WHAT YOU NEED TO DO:
Collect every line in the entries below that contains the string "Image".

Stored items from a collection:
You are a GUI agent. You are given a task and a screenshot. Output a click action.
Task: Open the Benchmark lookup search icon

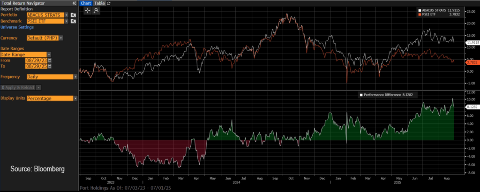point(74,21)
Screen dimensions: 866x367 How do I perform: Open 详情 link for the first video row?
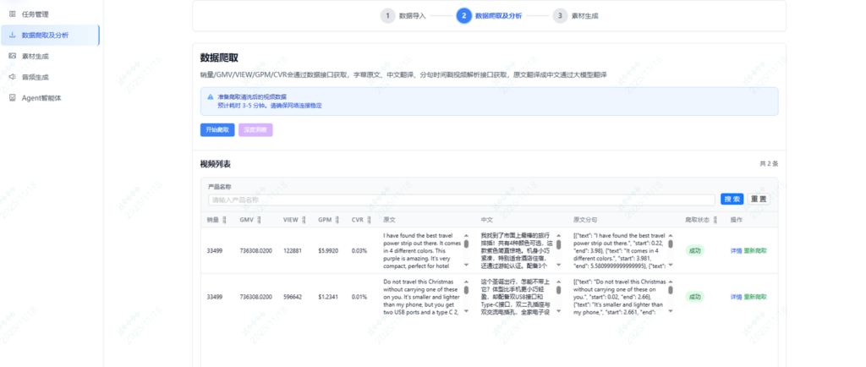pos(736,250)
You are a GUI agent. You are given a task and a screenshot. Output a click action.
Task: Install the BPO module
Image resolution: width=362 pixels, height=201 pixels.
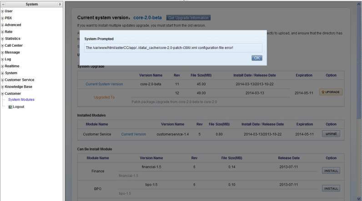tap(331, 188)
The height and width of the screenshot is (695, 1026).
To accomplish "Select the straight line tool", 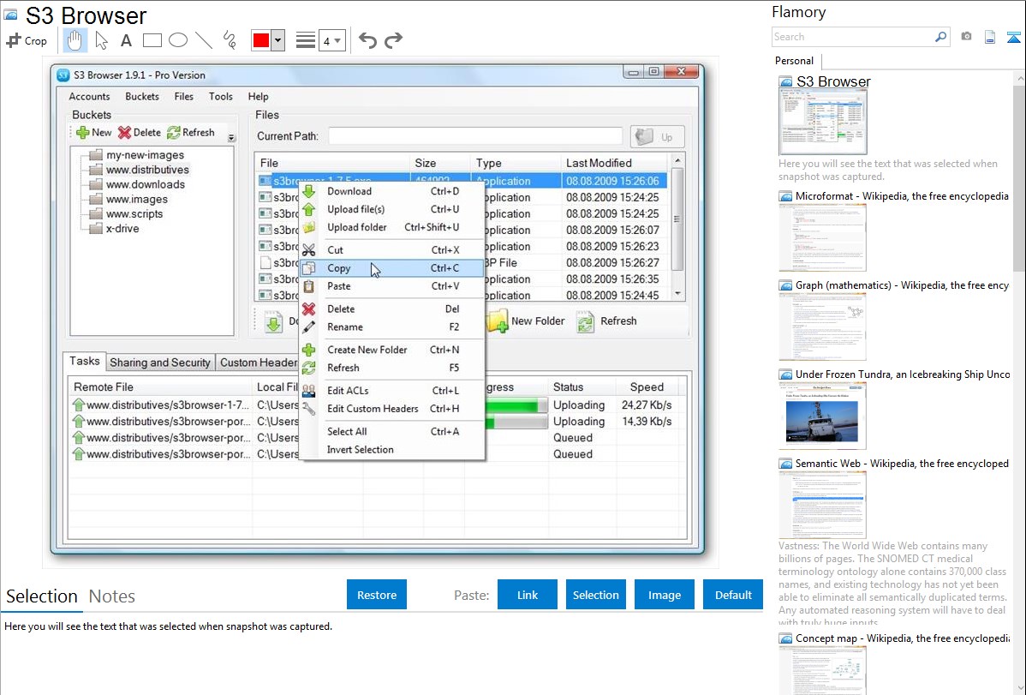I will click(x=204, y=40).
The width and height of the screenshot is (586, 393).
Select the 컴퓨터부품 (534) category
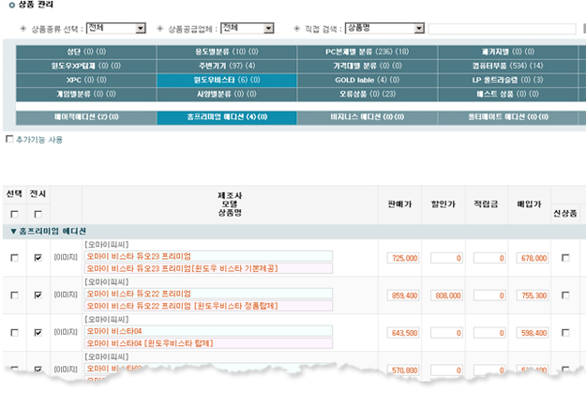(507, 67)
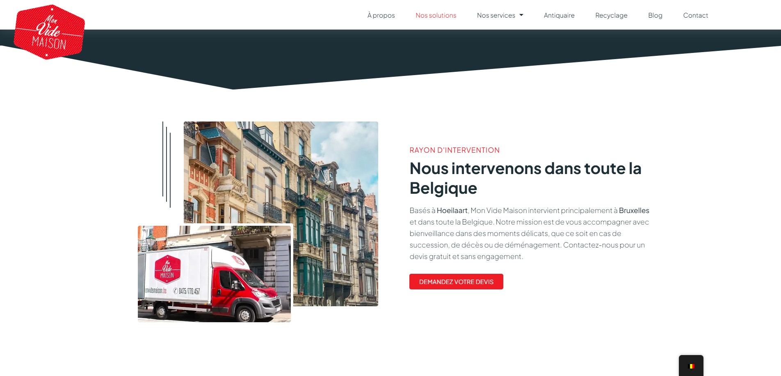The height and width of the screenshot is (376, 781).
Task: Click the Rayon d'intervention subtitle
Action: tap(454, 150)
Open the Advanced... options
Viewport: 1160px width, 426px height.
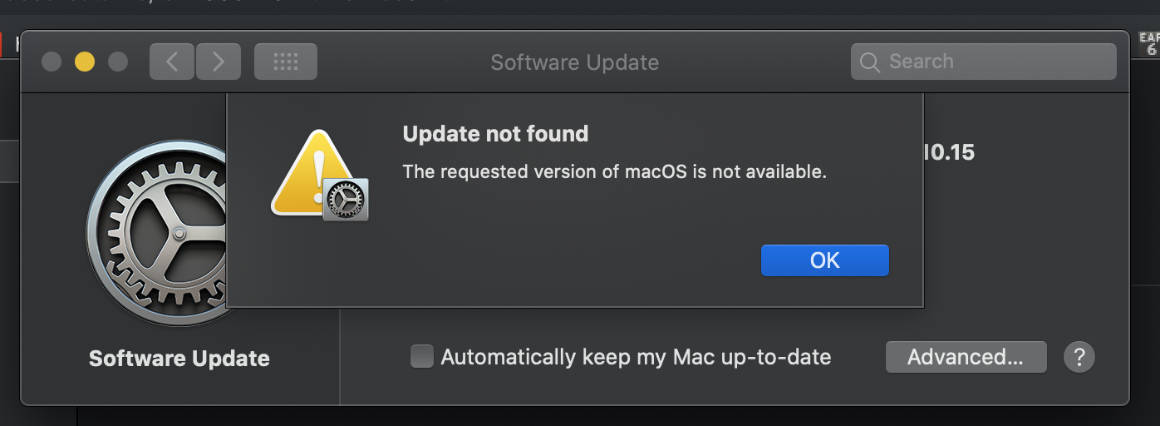tap(966, 357)
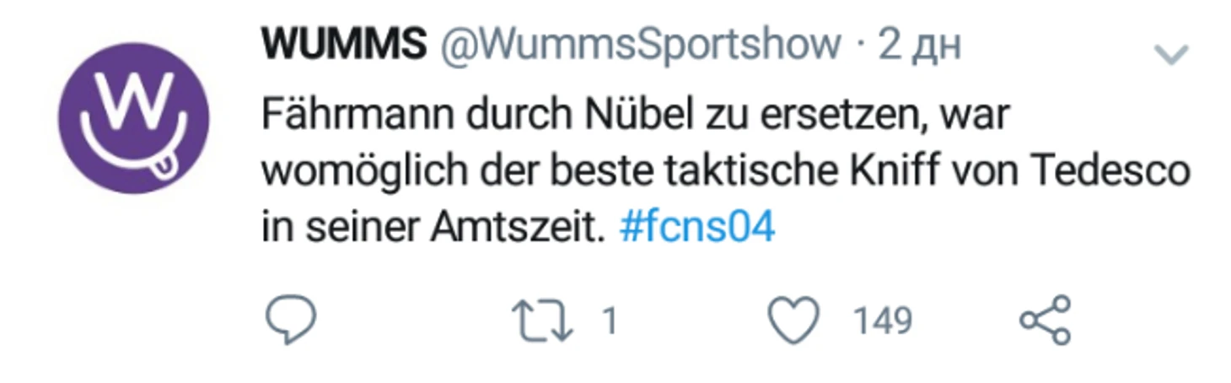Retweet the WUMMS tweet via arrows icon
Image resolution: width=1231 pixels, height=383 pixels.
pyautogui.click(x=541, y=321)
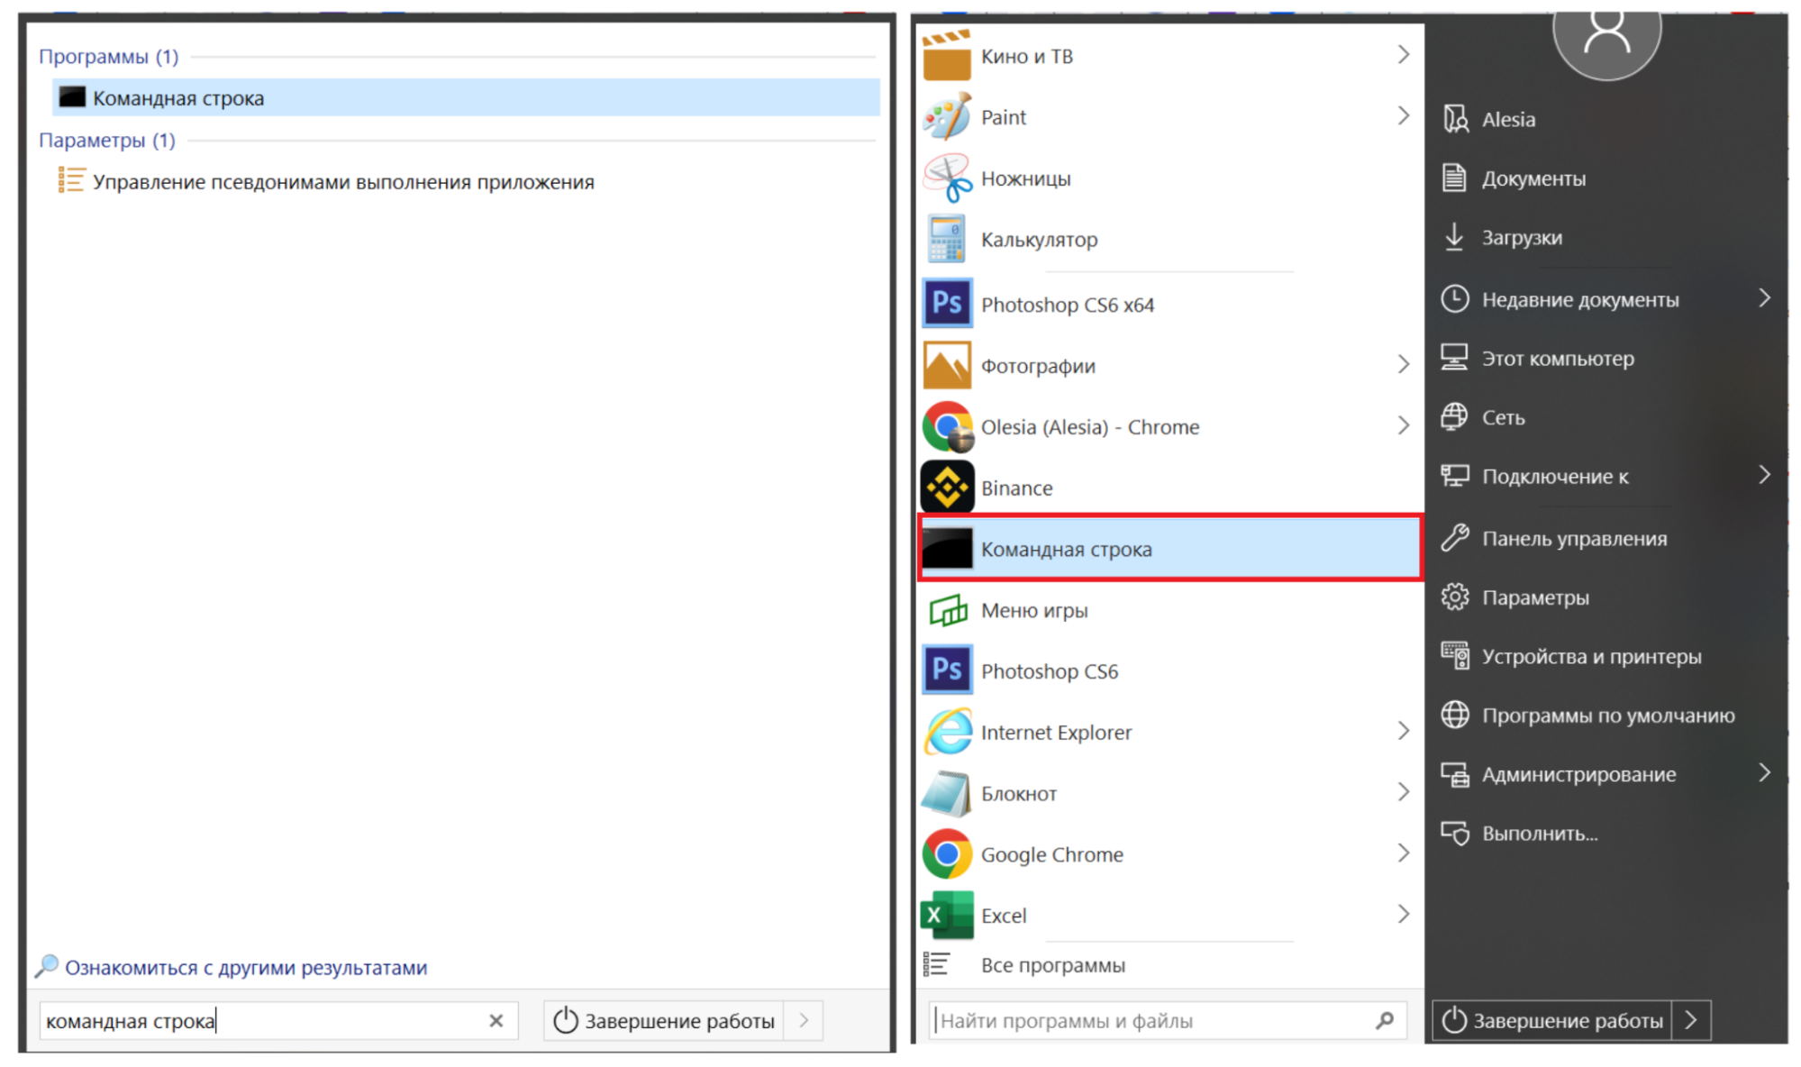Open Control Panel wrench icon

click(1454, 538)
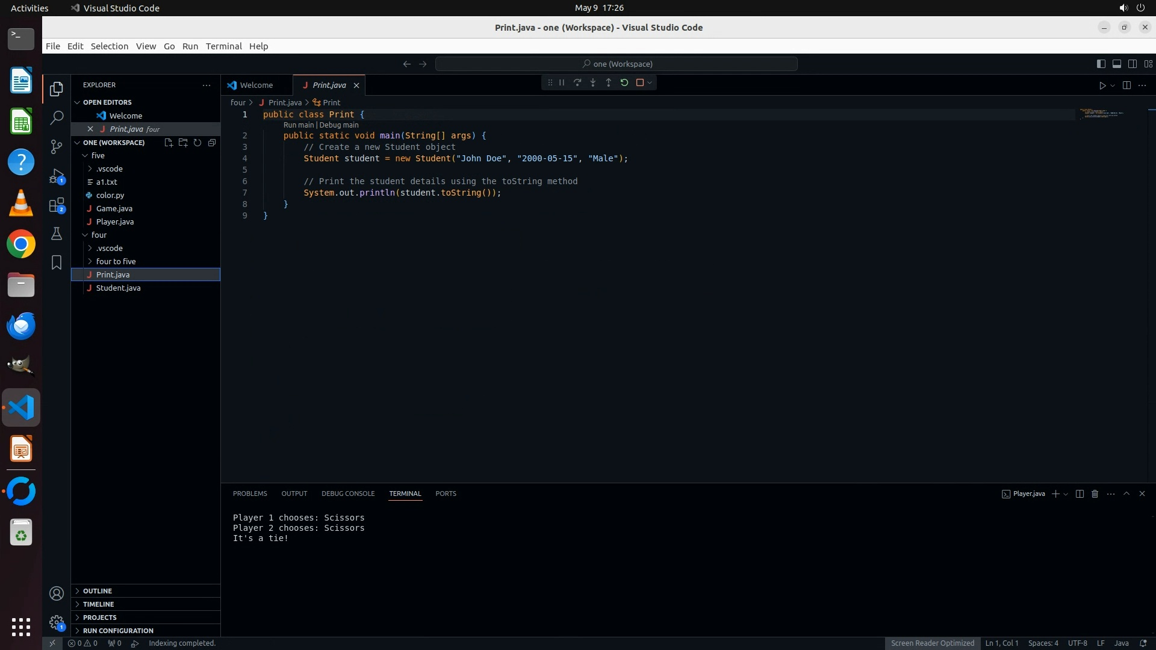Open the Terminal menu
1156x650 pixels.
[x=223, y=46]
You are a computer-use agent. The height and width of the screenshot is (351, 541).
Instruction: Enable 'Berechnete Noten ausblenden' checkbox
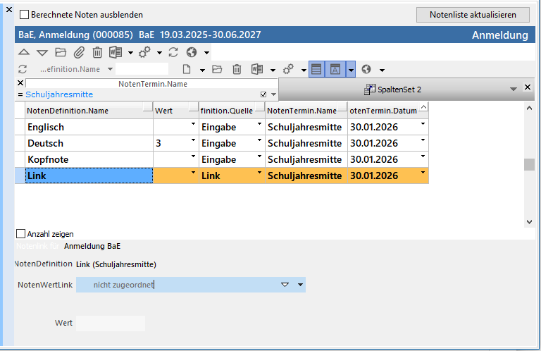point(25,15)
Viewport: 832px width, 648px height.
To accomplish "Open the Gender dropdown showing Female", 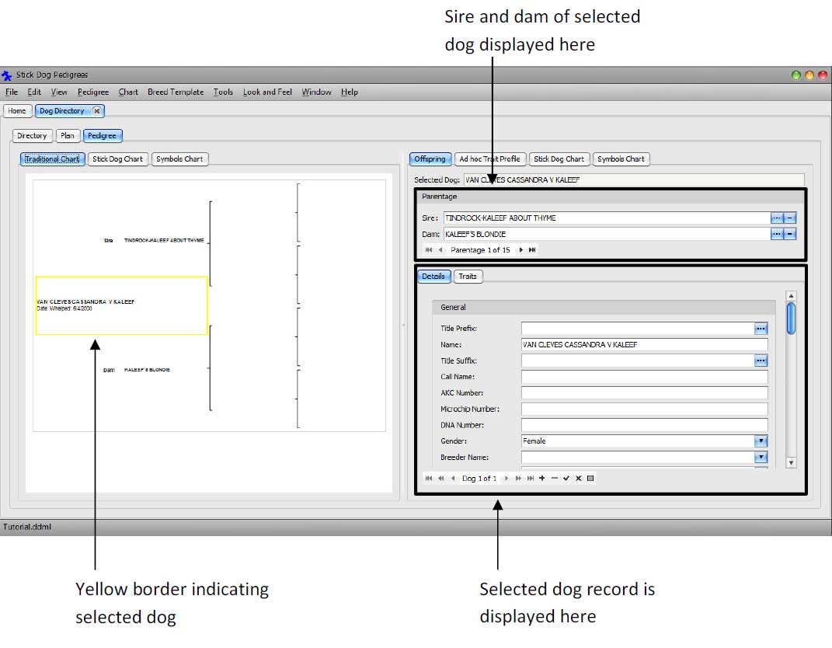I will pyautogui.click(x=761, y=441).
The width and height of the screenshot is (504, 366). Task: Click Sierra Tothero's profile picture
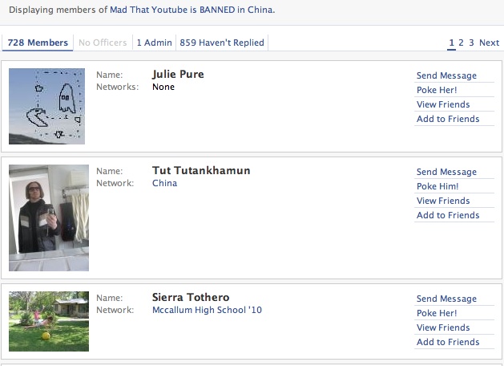tap(49, 321)
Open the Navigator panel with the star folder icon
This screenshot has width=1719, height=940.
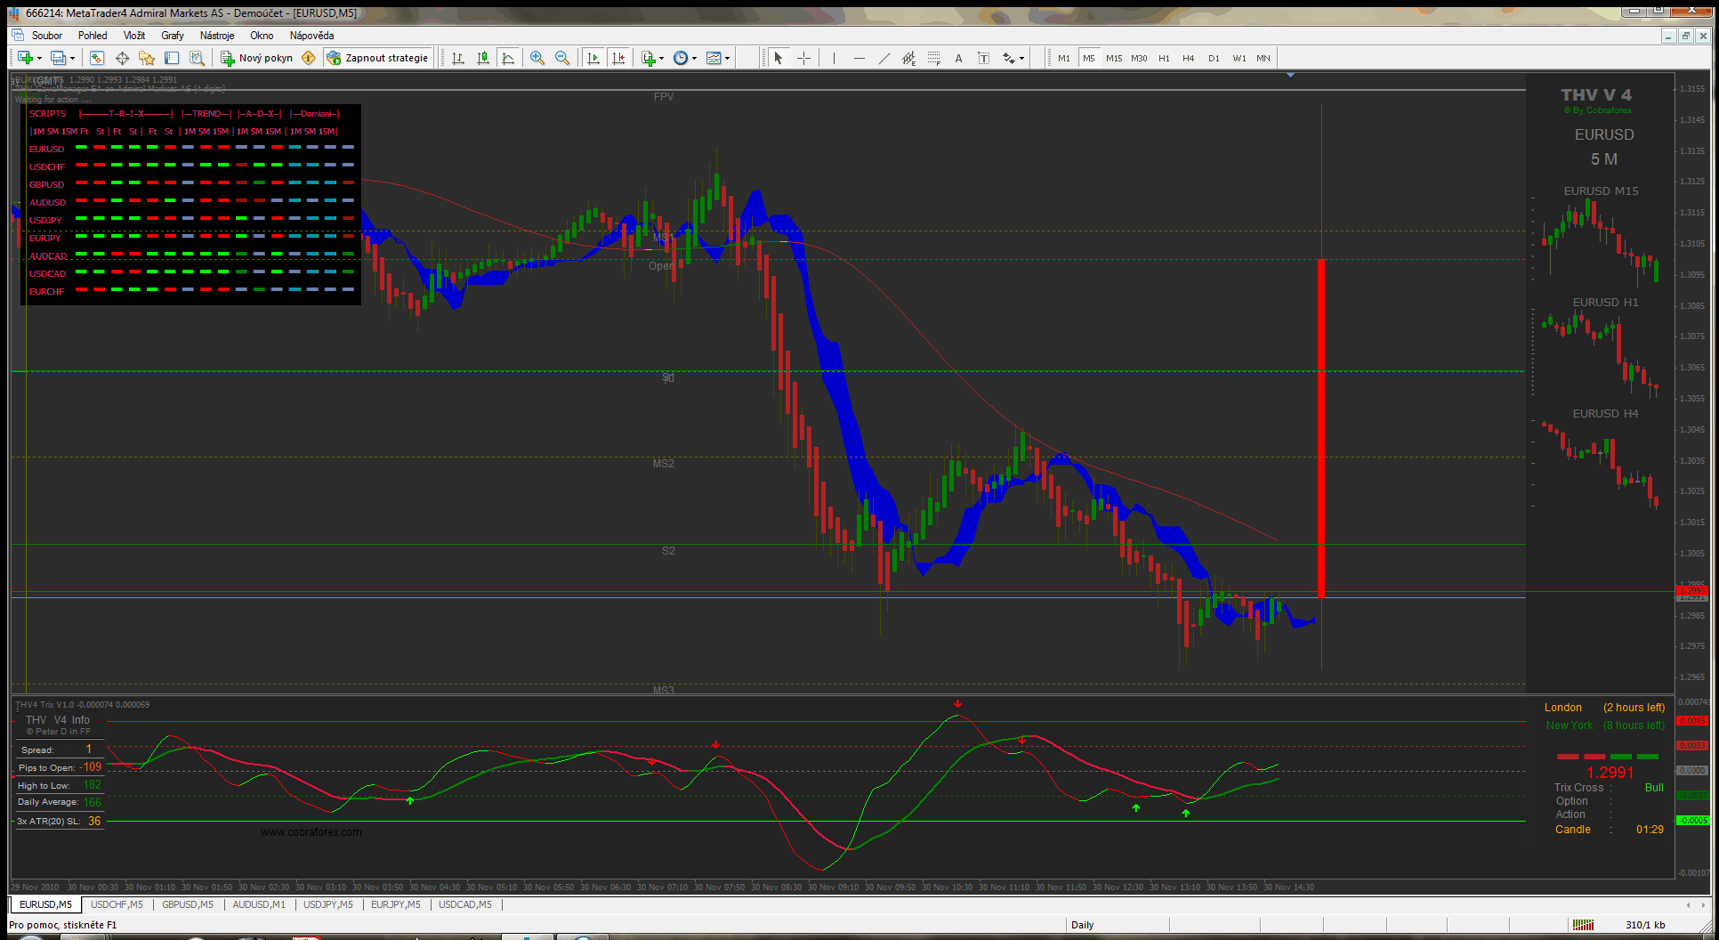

WRITTEN SOLUTION:
Image resolution: width=362 pixels, height=201 pixels.
Image resolution: width=1231 pixels, height=383 pixels.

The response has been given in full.